Cloud-enabling a bathroom scale for automated weight tracking #piday #raspberrypi @Raspberry_Pi
Hack a day posted about this awesome weight tracking scale from irq5.io. Check out more on the project here.
Last week as I was making my rounds at the supermarket, I came across this digital bathroom scale on sale. With some membership card, the discount was almost 50% and at S$16, I thought that was a pretty good deal. It is “wireless” in that it has a separate display unit that could be detached from the scale itself. This bathroom scale had “HACK ME” written all over it.
It turns out that this bathroom scale is the EB9121 made by a Chinese (OEM?) company called Zhongshan Camry Electronic Co. Ltd (or simply Camry). The box specifically mentions that it uses infrared for transmission, and given that I had some experience looking at IR signals, I thought it would be rather straightforward.
I hooked up an 38kHz IR receiver to the logic analyzer and placed it near the scale while I was standing on it. It looks like the scale was using pulse distance coding to encode the data, and each burst was separated by a ~75ms space. The data is represented by 500µs, followed by either 500µs or 1000µs, making the total duration of each bit either 1ms or 1.5ms.

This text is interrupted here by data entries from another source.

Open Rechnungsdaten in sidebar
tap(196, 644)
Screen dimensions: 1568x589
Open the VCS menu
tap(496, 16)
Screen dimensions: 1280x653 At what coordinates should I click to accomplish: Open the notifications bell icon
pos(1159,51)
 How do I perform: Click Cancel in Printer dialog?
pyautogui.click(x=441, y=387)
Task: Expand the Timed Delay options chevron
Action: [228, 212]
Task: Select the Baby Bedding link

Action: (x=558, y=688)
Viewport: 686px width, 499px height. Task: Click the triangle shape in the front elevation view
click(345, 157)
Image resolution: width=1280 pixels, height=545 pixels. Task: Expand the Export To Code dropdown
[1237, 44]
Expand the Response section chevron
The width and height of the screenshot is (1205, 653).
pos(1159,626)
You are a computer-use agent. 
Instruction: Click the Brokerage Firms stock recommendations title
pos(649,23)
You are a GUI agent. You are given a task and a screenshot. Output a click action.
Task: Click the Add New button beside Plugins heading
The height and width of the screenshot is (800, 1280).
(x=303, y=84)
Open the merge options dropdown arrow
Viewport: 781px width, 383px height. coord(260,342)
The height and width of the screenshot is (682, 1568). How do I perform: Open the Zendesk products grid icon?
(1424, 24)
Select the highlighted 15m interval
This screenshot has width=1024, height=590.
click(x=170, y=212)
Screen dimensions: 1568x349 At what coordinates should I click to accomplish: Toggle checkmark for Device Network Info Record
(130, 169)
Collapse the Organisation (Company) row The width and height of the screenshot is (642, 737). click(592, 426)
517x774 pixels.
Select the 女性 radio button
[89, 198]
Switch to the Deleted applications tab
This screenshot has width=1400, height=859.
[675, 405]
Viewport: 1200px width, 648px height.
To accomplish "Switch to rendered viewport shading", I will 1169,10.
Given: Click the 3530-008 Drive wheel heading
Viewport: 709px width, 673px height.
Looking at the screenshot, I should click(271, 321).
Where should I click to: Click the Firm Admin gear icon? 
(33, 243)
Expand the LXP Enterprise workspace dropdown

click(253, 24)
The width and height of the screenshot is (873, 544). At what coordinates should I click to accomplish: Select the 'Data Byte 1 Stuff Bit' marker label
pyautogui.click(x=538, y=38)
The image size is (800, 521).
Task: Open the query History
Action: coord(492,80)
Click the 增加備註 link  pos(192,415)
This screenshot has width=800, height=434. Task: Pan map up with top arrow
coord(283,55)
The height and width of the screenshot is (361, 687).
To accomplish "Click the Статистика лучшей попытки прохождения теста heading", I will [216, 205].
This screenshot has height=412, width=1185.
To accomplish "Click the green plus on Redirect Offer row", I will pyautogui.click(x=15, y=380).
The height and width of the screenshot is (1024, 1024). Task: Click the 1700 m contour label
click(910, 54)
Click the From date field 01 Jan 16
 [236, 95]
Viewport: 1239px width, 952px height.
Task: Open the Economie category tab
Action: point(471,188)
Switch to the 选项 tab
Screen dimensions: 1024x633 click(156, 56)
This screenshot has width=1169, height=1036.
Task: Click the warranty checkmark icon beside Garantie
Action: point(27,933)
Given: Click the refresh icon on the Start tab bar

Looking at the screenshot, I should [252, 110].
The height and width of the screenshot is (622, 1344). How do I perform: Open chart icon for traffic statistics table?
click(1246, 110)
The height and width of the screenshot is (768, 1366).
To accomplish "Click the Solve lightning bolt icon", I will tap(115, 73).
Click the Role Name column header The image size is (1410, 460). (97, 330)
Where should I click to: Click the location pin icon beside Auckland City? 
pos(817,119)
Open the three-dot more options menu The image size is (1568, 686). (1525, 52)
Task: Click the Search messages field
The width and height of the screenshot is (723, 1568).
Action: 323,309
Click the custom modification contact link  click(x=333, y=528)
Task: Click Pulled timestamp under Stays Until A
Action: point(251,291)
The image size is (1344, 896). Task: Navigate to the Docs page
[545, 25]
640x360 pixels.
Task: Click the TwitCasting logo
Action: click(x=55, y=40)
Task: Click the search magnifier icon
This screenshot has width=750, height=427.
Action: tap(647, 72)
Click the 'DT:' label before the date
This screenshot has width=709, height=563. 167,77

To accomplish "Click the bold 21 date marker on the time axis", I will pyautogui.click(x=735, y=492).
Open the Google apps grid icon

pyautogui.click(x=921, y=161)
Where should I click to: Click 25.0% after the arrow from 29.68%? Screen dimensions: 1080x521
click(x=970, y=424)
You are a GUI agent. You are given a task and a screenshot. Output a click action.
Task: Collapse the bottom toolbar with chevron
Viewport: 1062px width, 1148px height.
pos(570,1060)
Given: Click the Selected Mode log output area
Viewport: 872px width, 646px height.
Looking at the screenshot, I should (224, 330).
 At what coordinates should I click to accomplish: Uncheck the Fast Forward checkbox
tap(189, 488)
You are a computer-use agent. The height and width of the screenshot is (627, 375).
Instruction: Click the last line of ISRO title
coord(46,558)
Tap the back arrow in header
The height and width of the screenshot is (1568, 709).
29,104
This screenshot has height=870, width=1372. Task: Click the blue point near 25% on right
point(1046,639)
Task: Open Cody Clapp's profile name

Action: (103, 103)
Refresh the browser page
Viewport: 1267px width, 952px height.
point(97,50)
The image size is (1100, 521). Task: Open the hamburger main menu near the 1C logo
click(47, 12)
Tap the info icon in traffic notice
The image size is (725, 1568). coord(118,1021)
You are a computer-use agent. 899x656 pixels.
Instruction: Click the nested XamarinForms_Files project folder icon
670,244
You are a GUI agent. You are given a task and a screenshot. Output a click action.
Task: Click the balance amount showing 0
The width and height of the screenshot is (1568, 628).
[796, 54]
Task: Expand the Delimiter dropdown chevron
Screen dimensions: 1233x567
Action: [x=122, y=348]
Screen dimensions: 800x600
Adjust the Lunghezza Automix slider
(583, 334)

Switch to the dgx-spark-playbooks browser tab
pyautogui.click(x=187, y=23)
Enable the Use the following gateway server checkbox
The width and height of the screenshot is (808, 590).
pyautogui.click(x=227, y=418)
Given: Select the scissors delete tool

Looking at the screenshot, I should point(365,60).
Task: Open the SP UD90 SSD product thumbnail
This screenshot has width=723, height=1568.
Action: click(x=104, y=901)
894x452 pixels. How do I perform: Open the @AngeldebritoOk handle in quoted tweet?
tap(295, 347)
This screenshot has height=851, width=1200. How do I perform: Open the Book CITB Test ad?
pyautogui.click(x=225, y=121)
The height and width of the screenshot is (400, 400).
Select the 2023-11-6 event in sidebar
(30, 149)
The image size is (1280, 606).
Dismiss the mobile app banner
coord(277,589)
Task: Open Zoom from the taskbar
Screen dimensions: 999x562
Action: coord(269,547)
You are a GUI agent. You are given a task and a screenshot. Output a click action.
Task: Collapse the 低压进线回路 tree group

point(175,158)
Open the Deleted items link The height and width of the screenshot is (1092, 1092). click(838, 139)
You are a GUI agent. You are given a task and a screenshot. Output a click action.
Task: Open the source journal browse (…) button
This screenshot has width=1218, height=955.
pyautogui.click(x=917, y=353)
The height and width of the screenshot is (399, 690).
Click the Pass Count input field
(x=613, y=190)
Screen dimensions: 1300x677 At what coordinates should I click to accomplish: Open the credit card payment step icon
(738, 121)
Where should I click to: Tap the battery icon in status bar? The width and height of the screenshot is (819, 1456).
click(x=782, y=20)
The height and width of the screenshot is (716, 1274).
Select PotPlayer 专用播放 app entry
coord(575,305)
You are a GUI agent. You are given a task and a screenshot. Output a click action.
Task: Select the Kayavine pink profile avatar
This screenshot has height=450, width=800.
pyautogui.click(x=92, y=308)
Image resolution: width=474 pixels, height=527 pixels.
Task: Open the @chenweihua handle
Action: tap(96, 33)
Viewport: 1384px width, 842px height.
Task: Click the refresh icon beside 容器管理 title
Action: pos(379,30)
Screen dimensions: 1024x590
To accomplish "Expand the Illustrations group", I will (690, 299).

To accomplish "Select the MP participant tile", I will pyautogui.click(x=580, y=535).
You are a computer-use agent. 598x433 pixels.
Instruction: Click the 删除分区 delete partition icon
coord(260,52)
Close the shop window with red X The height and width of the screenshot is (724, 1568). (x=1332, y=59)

I would probably die if I had to manually mark the 1’s and 0’s on the waveform for analysis. Since I already had some code for a toy Saleae analyzer plugin lying around, I hacked it up to mark 1’s and 0’s on the waveform depending on the pulse distance. Saleae analyzer plugins can also put bubbles above a group of individual bits in order to present the decoded data for easy interpretation. Having an analyzer plugin definitely helps with reverse-engineering the protocol:
At this point, I don’t know if the (500, 500) pair represents a 1 or 0, so we’ll just pick one for now. I also don’t know if the bits are reconstructed from left-to-right or right-to-left. I made all of these into configurable options so that I could easily try out various combinations. The data can also be exported into a text file for further analysis.